The next three bars initially seem surprising but make sense once you think about it. For example, security policy, usually in the form of a SECURITY.md file, gives instructions on how to report a vulnerability. So it’s not unreasonable that a project does this is going to have more known vulnerabilities. The same logic applies to fuzzing and code review. All of these are also practices typically associated with mature open-source projects.
It is promising that some of the characteristics that intuitively you'd expect to correlate with fewer vulnerabilities actually do! According to the blue bars, these are some positive attributes to look for:
- Projects with evenly-distributed contributor activity (i.e. not dominated by one or two developers)
- Projects without binary artifacts in the repo (which are potentially suspicious but not necessarily)
- Projects using artifact signing to ensure package integrity
- Projects using static analysis to detect flaws (hopefully before they get merged in)
Final thoughts
Like most “simple” questions, this one turned out to be pretty nuanced and with no straightforward conclusion. But we did have some takeaways.
First, any data is only as good as the collection method. We saw incomplete OpenSSF data as well as inconsistencies in scoring philosophy, which introduced unintentional signals.

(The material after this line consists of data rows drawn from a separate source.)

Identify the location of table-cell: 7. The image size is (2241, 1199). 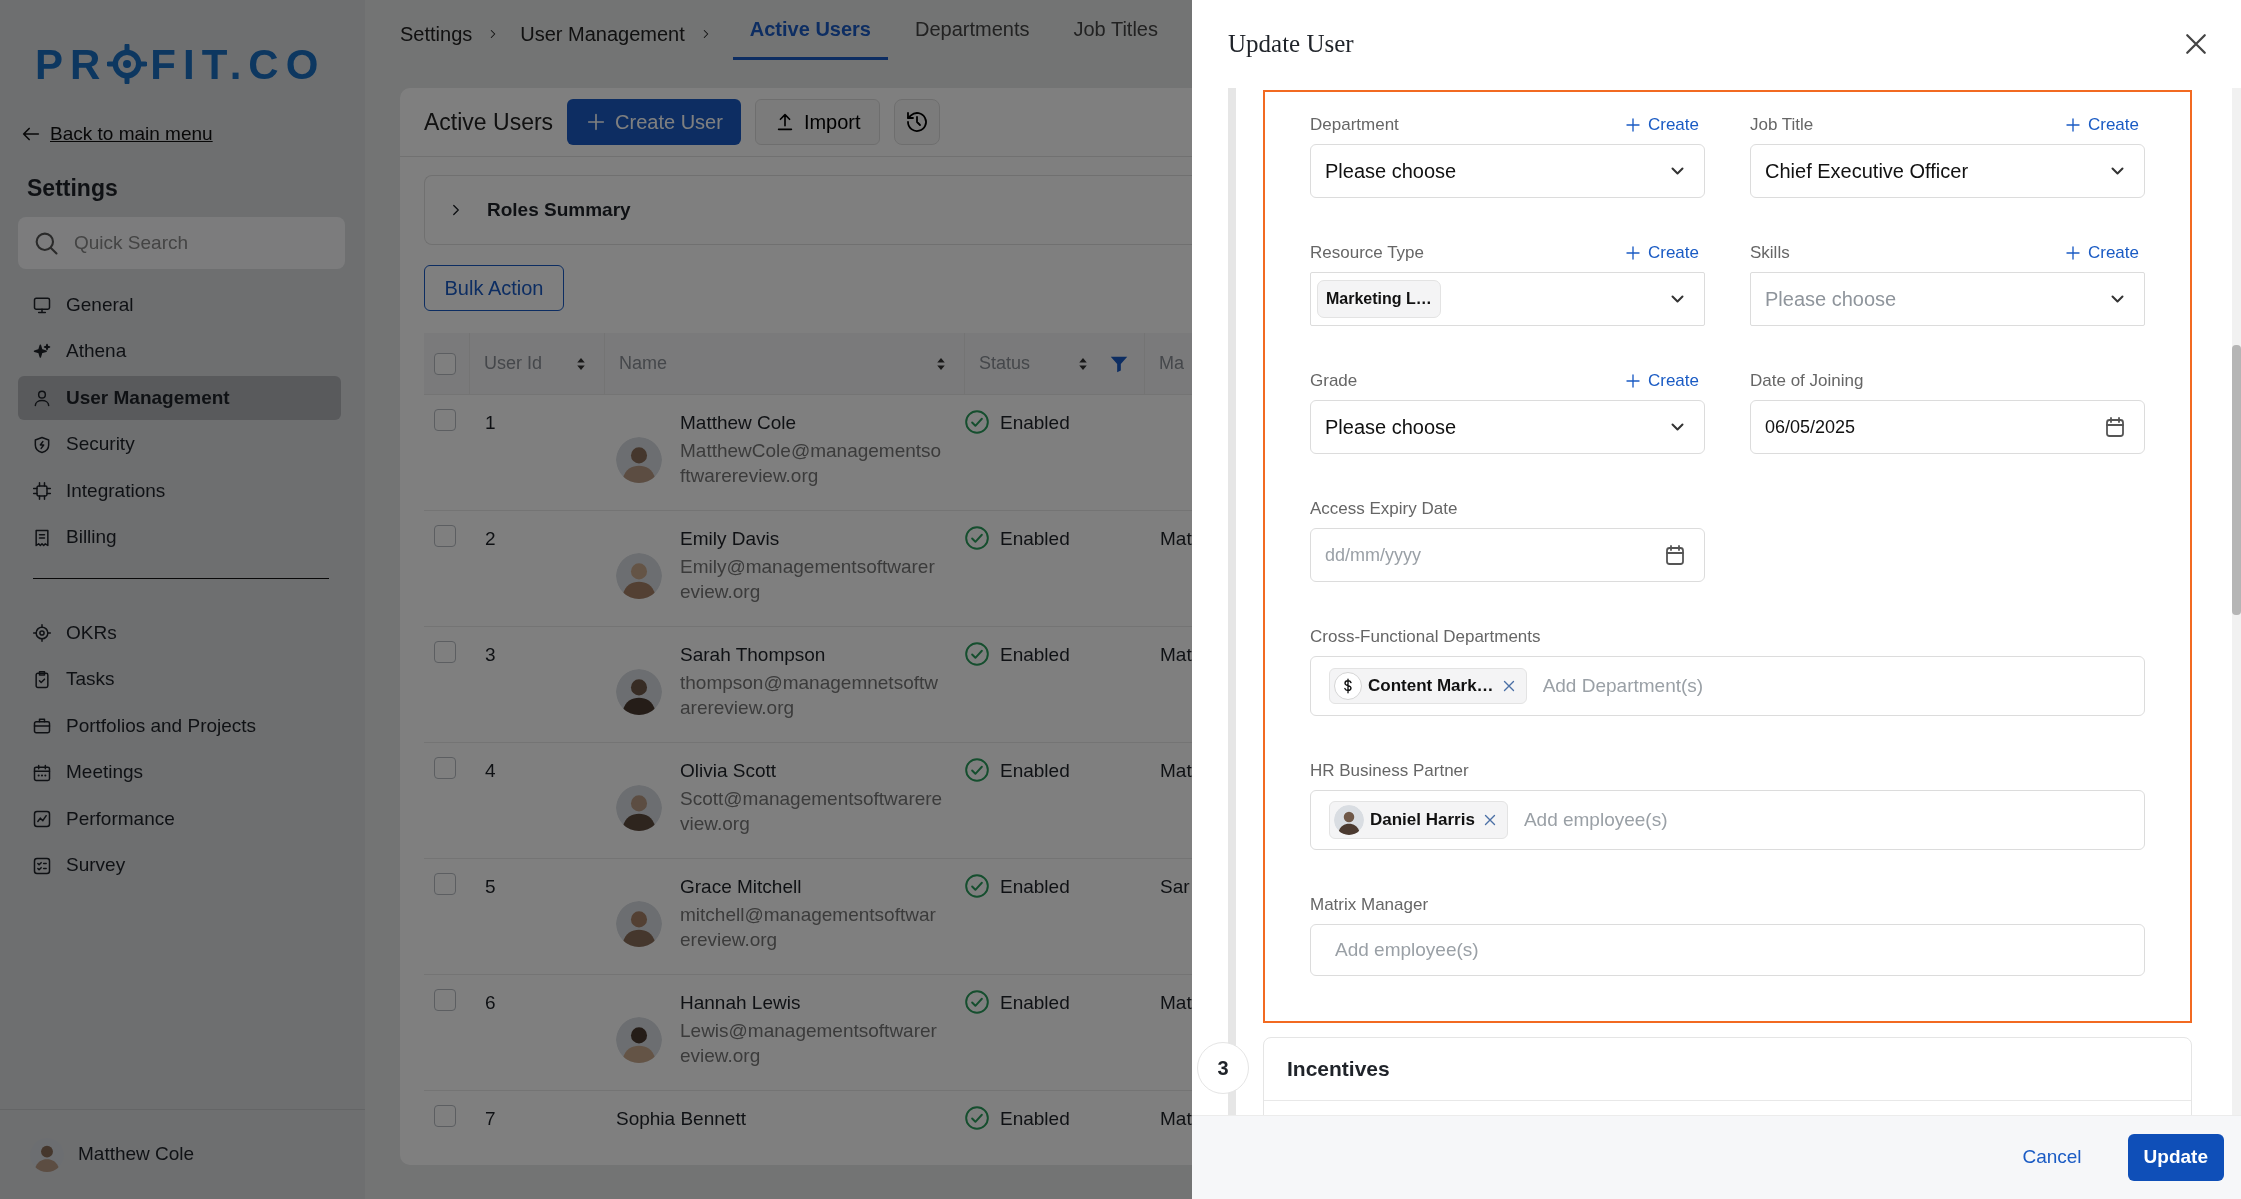
(490, 1119).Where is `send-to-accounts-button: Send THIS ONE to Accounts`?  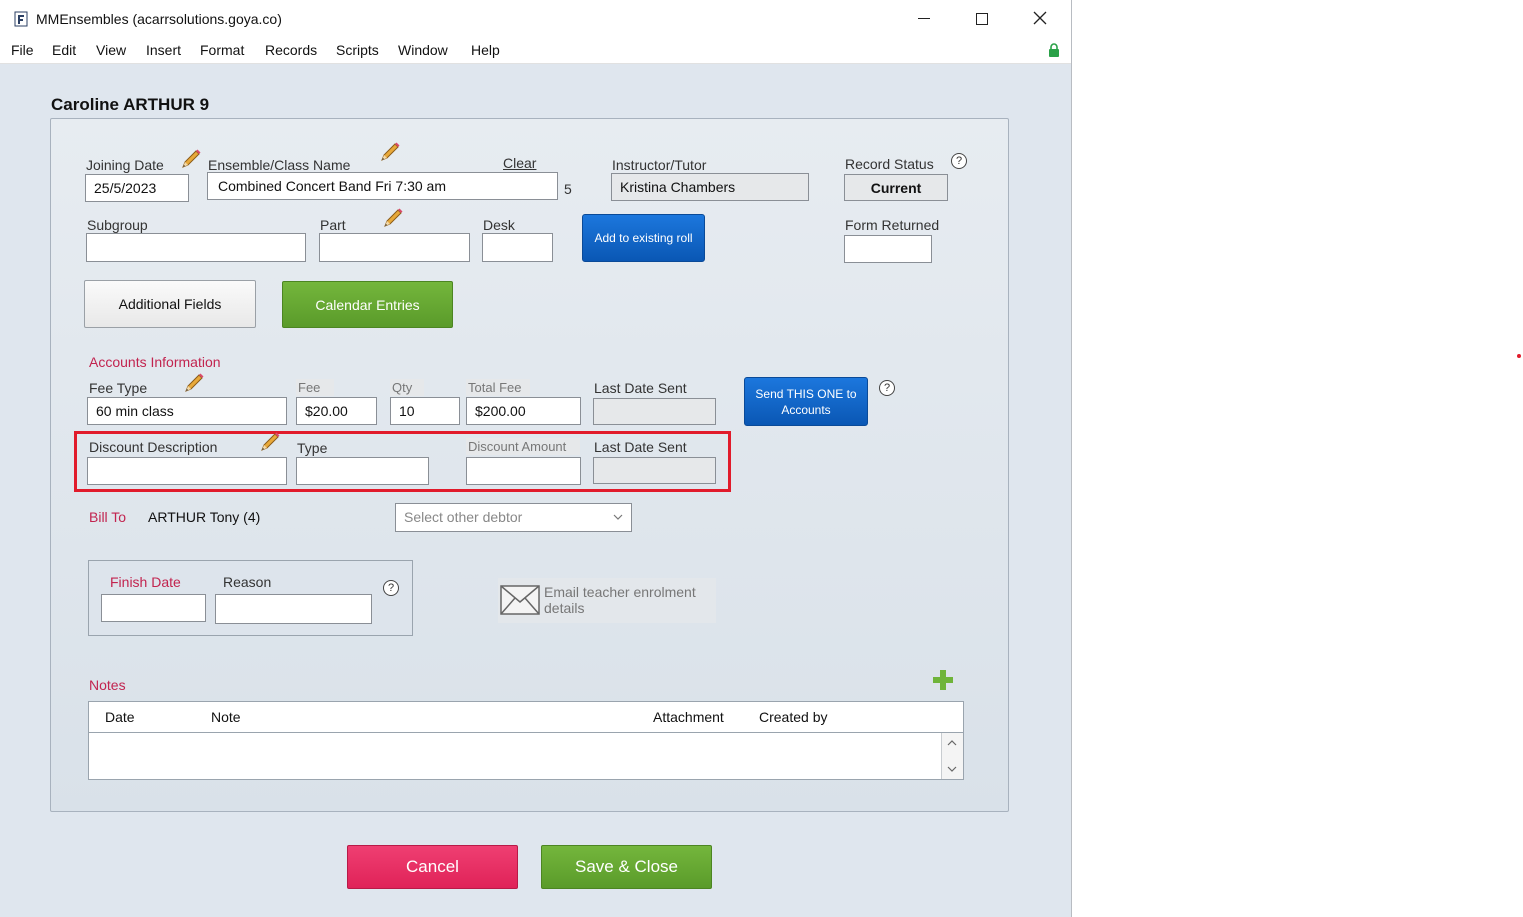 send-to-accounts-button: Send THIS ONE to Accounts is located at coordinates (806, 402).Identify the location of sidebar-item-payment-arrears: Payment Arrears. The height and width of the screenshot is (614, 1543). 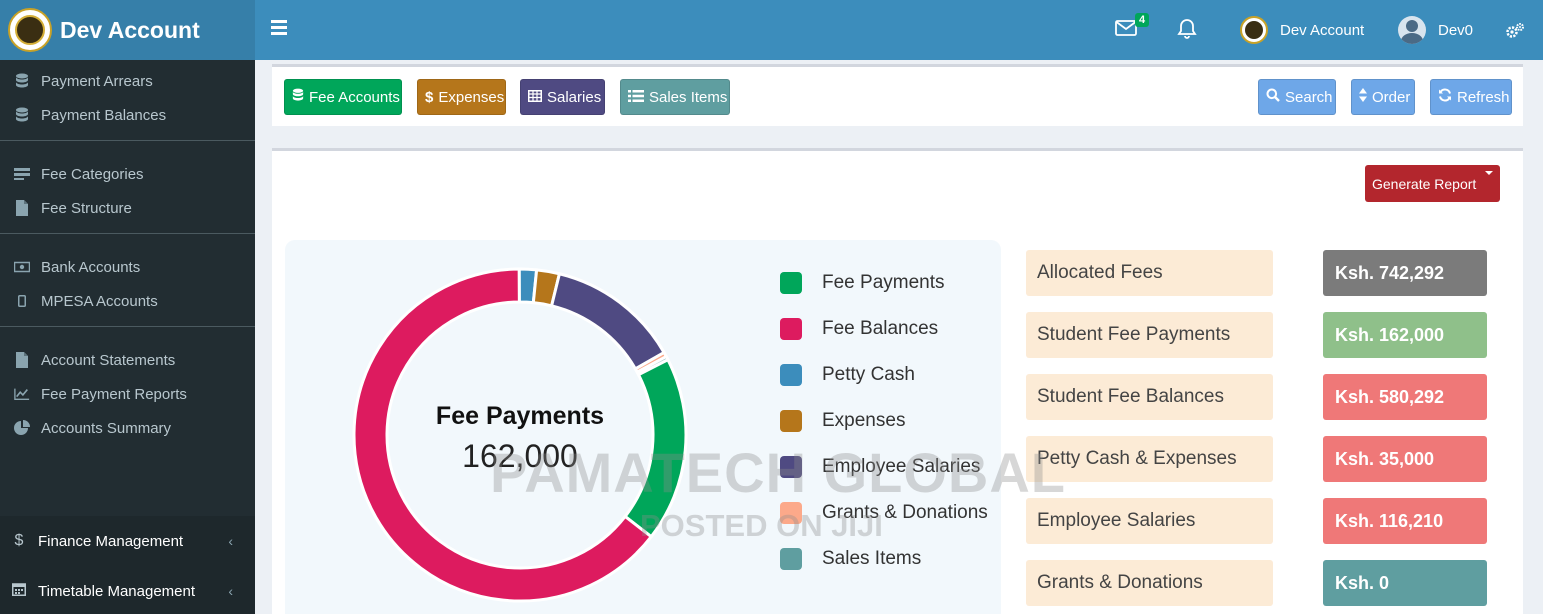
(128, 81).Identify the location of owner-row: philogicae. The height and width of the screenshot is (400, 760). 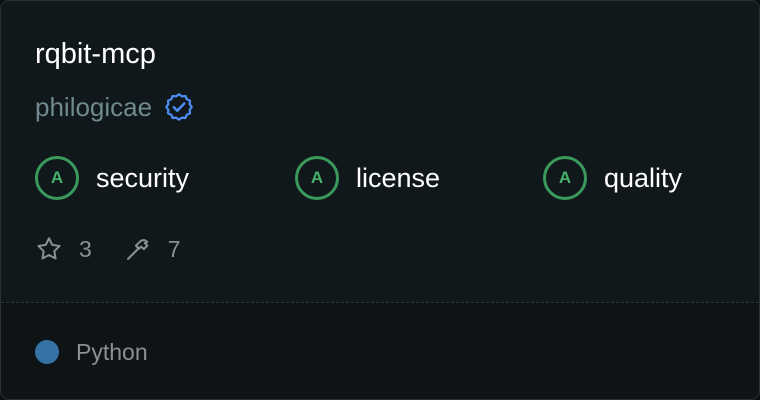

We also saw a lot of noise in the model. In other words, many of the several dozen factors we looked at did were not helpful. They just didn’t correlate to vulnerabilities in any meaningful way.
Finally, using OSV as the source of truth for known vulnerabilities is a narrower viewpoint than we could have taken. No vulnerability database is complete, and they tend not to track other sources of risk such as malicious code introduction.
That being said, the OpenSSF scorecard is a promising project. Despite the data collection issues we’ve already described, it provides a wealth of data on a frequently reoccurring basis, and this is a valuable starting point.
Interested in digging in more? Get started by looking up the OpenSSF scores for some of the open-source libraries you use in your own applications. Be wary of putting too much emphasis on the overall score; instead, pay attention to what’s reported for the individual checks. From here, think about ways to assess the other risk categories associated with third-party software (remember – we focused primarily on known vulnerabilities) and incorporate your own measurements!
Footnote on data collection
OpenSSF publishes a BigQuery public dataset of their weekly scorecard results. We strongly suggest that you do not use this. We learned the hard way that many, many data points are missing from BigQuery. For example, in the BigQuery dataset, we only saw 62k repos with a Binary-Artifacts score and 212 repos with a Maintained score. In contrast, when fetching each repository’s scorecard via the Scorecard API, we observed 1.2M repos with defined scores for these factors. We saw similar across many of the scorecard checks. The BigQuery dataset just does not seem like a reliable source of information, at least not as of May 2024. We don’t know why, but consider yourself warned!